Your doctor may prescribe medications like antacids for acid reflux or antiviral meds for infections. According to experts, these treatments often work well for clearing up ulcers.

Home Remedies

Warm salt water is a classic remedy for a reason. It works. Gargle with it a few times a day for relief. Herbal teas like chamomile also help soothe your throat.

Lifestyle Changes

Cutting back on smoking and drinking can improve your condition. Also, avoiding spicy and acidic foods can help your throat heal faster.

When to See a Doctor

If your symptoms are hanging around for more than a week or getting worse, it’s time to see a healthcare provider. Early treatment is better than suffering in silence.

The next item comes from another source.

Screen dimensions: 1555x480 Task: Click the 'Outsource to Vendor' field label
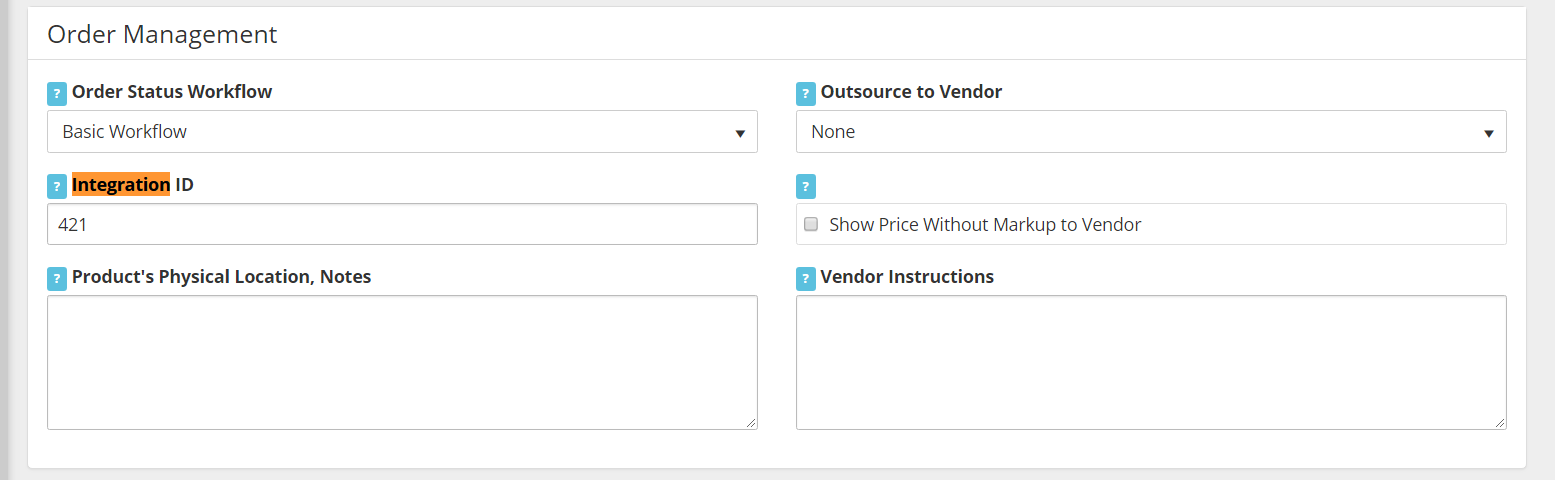pos(911,92)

Frequently Asked Questions About Throat Ulcers

Can Throat Ulcers Spread to Other Parts of the Body?

No, throat ulcers usually stay where they are—in your throat. However, the underlying cause of the ulcer, like a viral or bacterial infection, can spread if not treated. So, it’s important to find out what’s causing your ulcer and treat it accordingly.

Are Throat Ulcers Contagious?

It depends on what’s causing them. If a viral or bacterial infection is the culprit, then yes, those can be contagious. On the other hand, if it’s due to acid reflux or medications, then no, it’s not something you can pass on to someone else.

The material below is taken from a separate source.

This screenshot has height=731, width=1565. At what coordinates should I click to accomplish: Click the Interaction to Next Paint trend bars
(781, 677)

How Long Do Throat Ulcers Take to Heal?

The healing time can vary. With proper treatment, most throat ulcers start to improve within a week or two. However, if you’re dealing with a more serious underlying condition, it might take longer. That’s why it’s crucial to consult a healthcare provider for a proper diagnosis and treatment plan.

Can I Still Eat and Drink Normally?

Eating and drinking with a throat ulcer can be painful. It’s best to avoid foods and drinks that are spicy, acidic, or too hot, as these can irritate your ulcer even more. Opt for soft, bland foods and cool or lukewarm drinks to make swallowing easier.

Is It Possible to Prevent Throat Ulcers?

Yes and no. Some causes, like infections, are hard to prevent completely. However, you can reduce your risk by practicing good hygiene and staying away from people who are sick. Lifestyle changes, like quitting smoking or reducing alcohol and spicy foods, can also help lower your chances of getting a throat ulcer.